At home, her agenda of economic protectionism and government-led reindustrialization would lead the French economy closer to a precipice of a disaster. She advocated the withdrawal of France from the common European currency. Sure, the introduction of the Euro might have been an instance of overreach by European leaders at the time. However, Frexit, which would have been likely accompanied by a default on France’s sovereign debt, could trigger a global financial panic of a magnitude far exceeding the experience of 2008 and 2009.

Le Pen’s ties to Moscow are well known, including €11m worth of loans from Russia. The hacking of the emails of the campaign of her opponent, Emmanuel Macron, revealed just before the end of the campaign, does not appear accidental. Le Pen repeatedly denied that there had been a Russian invasion of Ukraine and asserted that Crimea, annexed illegally by Vladimir Putin in 2014, “had always been Russian.”

Like the United States in 2016, France is living through a moment of public discontent with politics. The grievances behind the anger directed at the political class are real. Yet, those who are trying to draw parallels with the US election need to be careful. For one, Emmanuel Macron is no Hillary Clinton.

Sure, the 39-year old former banker and a graduate of one of the country’s most elite educational institutions, the Ecole nationale d’administration, might be seen vaguely as a member of the country‘s establishment. Yet, he does not exude entitlement nor does he have a corrupt, self-serving political dynasty behind him. Notwithstanding the WikiLeaks' dump of 9 gigabytes of stolen data from servers of his campaign on Friday, the most controversial thing about France’s president-elect seems to be the fact that he is married to his high school teacher, 24 years his elder.

None of this is meant to suggest that Macron’s decisive victory on Sunday is in itself a cause for celebrations. Just like in the case of former president Barack Obama, Macron’s biggest strength – the fact that people on the left and right are able to project their own ideas of hope and renewal on him – might easily become his biggest weakness.

In particular, unless the government he appoints moves aggressively to liberalize France’s labor markets, liberalize areas of the economy shielded from competition, and drive down the cost of doing business, the country will not see a return of economic dynamism. To be sure, France is far from being an economic basket case – its per capita income is comparable to that of the United Kingdom. However, with a growth rate of a mere 1.4 percent, the French economy is failing to generate economic opportunities. Since the onset of the crisis of 2008, youth unemployment has exceeded 20 percent and hundreds of thousands of particularly young French have left the country in search of jobs.

Red tape remains an acute problem too. According to the World Bank’s Doing Business project, France ranks 100th in the world in the ease of registering property, behind Uzbekistan and Burundi. If an entrepreneur in France buys a piece of real estate, he will spend three times as much time dealing with bureaucrats than in an average developed economy.

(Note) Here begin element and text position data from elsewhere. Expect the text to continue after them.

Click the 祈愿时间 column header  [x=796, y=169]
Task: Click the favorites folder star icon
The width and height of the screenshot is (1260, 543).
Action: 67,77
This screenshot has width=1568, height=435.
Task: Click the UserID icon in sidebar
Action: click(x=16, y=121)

Among other promises, Macron has vowed to change all that and turn France into a much more flexible and dynamic place, friendly to entrepreneurs and start-ups. But the necessary reforms are going to upset influential interest groups, particularly trade unions. Unless he can seize the window of opportunity of the first months of his presidency to radically transform the French economy, his presidency risks being a simple continuation of the status quo. That would make a 2022 victory by a candidate of either the far left or the far-right inevitable.